Читаем Дневник 1931-1934 гг. Рассказы полностью

Я говорю ему: «Пожалуйста, не подумайте, что все мои относящиеся к Джун слова о красоте и поэзии — всего лишь попытка ее романтизировать, придать ей вид непорочного идеала. Я просто пробую описать ощущения, которые не так легко поддаются описанию. Для вас в сексуальном акте заключается все. Но бывает, что простым прикосновением к руке сделаешь гораздо больше».

Генри замечает, что я не могу кого-нибудь обидеть или ранить.

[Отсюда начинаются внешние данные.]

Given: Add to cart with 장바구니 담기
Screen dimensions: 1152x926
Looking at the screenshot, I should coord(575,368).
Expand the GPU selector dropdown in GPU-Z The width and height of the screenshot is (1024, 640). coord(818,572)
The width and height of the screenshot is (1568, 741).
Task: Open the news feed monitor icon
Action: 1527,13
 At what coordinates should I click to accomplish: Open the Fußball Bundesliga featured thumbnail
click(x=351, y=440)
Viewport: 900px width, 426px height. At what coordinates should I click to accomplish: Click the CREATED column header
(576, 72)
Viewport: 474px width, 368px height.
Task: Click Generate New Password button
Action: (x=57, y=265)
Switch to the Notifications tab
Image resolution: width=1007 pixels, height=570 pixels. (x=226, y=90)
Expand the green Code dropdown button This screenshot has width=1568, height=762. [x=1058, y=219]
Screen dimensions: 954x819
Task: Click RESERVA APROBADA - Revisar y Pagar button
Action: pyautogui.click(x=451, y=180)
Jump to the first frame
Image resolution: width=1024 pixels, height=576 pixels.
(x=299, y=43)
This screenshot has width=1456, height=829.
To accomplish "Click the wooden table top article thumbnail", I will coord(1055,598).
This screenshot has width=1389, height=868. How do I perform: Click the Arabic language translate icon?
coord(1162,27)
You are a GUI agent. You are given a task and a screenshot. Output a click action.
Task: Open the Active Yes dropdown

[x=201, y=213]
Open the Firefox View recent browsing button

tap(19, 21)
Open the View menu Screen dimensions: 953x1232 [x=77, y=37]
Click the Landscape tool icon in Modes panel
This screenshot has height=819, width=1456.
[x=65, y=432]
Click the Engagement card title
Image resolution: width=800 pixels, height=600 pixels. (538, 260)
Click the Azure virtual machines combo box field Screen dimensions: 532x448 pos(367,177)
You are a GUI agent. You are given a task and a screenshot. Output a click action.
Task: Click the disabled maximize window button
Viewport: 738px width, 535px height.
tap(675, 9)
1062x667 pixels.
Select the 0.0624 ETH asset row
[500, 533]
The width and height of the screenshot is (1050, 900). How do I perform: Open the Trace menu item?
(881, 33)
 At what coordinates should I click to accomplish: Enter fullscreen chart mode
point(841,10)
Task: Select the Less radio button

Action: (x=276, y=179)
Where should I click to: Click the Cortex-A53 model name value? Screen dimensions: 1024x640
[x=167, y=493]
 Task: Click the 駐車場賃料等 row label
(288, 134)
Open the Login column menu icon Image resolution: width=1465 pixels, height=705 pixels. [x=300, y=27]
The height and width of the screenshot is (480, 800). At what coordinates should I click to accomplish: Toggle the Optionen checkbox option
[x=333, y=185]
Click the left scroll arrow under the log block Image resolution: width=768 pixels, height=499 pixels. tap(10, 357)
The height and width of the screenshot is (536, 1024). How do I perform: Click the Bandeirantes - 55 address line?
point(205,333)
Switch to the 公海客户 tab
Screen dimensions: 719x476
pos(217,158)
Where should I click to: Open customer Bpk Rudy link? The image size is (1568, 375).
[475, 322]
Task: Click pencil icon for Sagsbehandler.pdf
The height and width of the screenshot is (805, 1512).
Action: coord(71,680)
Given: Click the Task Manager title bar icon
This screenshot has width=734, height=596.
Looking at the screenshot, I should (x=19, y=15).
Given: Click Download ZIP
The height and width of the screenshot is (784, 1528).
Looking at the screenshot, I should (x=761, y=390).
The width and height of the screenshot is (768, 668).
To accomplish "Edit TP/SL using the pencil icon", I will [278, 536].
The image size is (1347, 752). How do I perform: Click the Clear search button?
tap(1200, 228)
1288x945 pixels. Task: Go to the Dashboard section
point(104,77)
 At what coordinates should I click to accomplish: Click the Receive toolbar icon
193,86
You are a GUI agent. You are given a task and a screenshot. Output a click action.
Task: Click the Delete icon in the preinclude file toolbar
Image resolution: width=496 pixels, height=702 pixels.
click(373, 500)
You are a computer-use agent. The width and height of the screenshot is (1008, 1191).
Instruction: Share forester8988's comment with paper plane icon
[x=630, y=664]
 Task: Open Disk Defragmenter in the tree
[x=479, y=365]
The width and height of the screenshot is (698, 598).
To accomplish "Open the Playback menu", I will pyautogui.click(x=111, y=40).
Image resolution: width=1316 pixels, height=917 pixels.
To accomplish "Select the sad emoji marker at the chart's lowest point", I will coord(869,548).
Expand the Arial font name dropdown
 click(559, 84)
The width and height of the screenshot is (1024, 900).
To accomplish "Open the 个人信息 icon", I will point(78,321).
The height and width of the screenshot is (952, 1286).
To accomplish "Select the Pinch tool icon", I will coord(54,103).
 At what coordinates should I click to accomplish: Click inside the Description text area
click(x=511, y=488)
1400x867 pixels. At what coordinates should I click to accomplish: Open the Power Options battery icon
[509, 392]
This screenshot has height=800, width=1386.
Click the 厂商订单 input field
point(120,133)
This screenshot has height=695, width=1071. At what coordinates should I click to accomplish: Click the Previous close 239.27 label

И на его глазах, когда он говорит это, я вижу слезы.

Но еще большую радость доставляет мне зрелище работающего Генри, и никогда я не смогу понять желания использовать свою силу для разрушения — ведь так приятно наблюдать за Генри, исписывающим страницу за страницей после наших бесед.

Вместе со мной он погружается в симфонические глубины Пруста, в интеллектуализм Жида, в фантазии Кокто, в многозначительное безмолвие Валери, в озарения Рембо.

И он говорит: «Никогда прежде не дружил я с интеллектуальной женщиной. Все мои подруги до меня не дотягивали. А вот с вами мы на одном уровне».

«С Джун, — добавляет он, — сразу же начиналась свара».

Литература тут ни при чем. Просто мы невероятно искренни друг с другом.

Хоакина раздражает моя щедрость с Генри. Почему я подарила Генри шторы? Почему ботинки? Почему книги, бумагу? Все для Генри, а для меня? Для меня? Хоакину не понять, как я избалована. Генри подарил мне целый мир, Джун — безумство. Они подарили мне два существа, которыми я могу восхищаться, которые интересуют меня безгранично. Их щедрость такова, что Хоакину ее не понять. Что я скажу ему? Что Генри дарит мне свои акварели, а Джун отдала мне свой единственный браслет?

Генри попрекает Джун ее поведением: она настолько унижает себя, что однажды отдалась прямо в кафе. Но я знаю другое: с какой яростью Джун осаживала некоторых моих знакомых, дававших мне понять, что охотно бы переспали со мной. Словно я была недоступной святыней. Вот так она открывала мне свою любовь.